* What you will do:
When you write out the material, keep every line exactly as it is.
────────────────
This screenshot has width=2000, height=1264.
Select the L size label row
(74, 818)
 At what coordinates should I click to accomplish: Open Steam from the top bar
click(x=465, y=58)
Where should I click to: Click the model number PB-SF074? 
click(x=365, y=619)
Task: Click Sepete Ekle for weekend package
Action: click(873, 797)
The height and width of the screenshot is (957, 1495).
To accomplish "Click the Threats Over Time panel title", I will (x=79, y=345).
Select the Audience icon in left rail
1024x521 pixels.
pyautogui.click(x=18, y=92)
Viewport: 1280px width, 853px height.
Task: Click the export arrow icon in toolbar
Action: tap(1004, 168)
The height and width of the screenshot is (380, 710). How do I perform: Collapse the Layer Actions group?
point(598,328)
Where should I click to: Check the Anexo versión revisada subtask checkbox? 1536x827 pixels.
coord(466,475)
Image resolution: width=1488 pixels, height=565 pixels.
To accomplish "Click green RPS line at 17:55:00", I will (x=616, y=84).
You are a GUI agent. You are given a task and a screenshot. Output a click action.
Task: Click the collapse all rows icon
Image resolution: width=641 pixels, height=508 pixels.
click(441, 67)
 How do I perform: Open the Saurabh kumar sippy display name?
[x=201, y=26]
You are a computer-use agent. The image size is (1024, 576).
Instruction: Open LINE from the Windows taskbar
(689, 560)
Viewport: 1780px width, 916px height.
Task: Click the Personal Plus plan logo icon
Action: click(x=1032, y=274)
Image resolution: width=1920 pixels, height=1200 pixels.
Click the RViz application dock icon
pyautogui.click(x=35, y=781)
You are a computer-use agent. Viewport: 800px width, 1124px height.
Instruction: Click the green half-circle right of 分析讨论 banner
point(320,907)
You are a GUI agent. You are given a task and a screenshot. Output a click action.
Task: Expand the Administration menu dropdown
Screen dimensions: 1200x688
────────────────
* Output of the exercise:
This screenshot has width=2000, height=1264.
Select the L size label row
(74, 818)
 At what coordinates should I click to accomplish: Open Steam from the top bar
click(x=465, y=58)
Where should I click to: Click the model number PB-SF074? 
click(x=365, y=619)
Task: Click Sepete Ekle for weekend package
Action: click(873, 797)
The height and width of the screenshot is (957, 1495).
To accomplish "Click the Threats Over Time panel title", I will (x=79, y=345).
Select the Audience icon in left rail
1024x521 pixels.
pyautogui.click(x=18, y=92)
Viewport: 1280px width, 853px height.
Task: Click the export arrow icon in toolbar
Action: tap(1004, 168)
The height and width of the screenshot is (380, 710). How do I perform: Collapse the Layer Actions group?
point(598,328)
Where should I click to: Check the Anexo versión revisada subtask checkbox? 1536x827 pixels.
coord(466,475)
Image resolution: width=1488 pixels, height=565 pixels.
To accomplish "Click green RPS line at 17:55:00", I will (x=616, y=84).
You are a GUI agent. You are given a task and a screenshot. Output a click action.
Task: Click the collapse all rows icon
Image resolution: width=641 pixels, height=508 pixels.
click(441, 67)
 How do I perform: Open the Saurabh kumar sippy display name?
[x=201, y=26]
You are a computer-use agent. The image size is (1024, 576).
Instruction: Open LINE from the Windows taskbar
(689, 560)
Viewport: 1780px width, 916px height.
Task: Click the Personal Plus plan logo icon
Action: click(x=1032, y=274)
Image resolution: width=1920 pixels, height=1200 pixels.
Click the RViz application dock icon
pyautogui.click(x=35, y=781)
You are a computer-use agent. Viewport: 800px width, 1124px height.
Instruction: Click the green half-circle right of 分析讨论 banner
point(320,907)
You are a GUI agent. You are given a task and a screenshot. Output a click action.
Task: Expand the Administration menu dropdown
Screen dimensions: 1200x688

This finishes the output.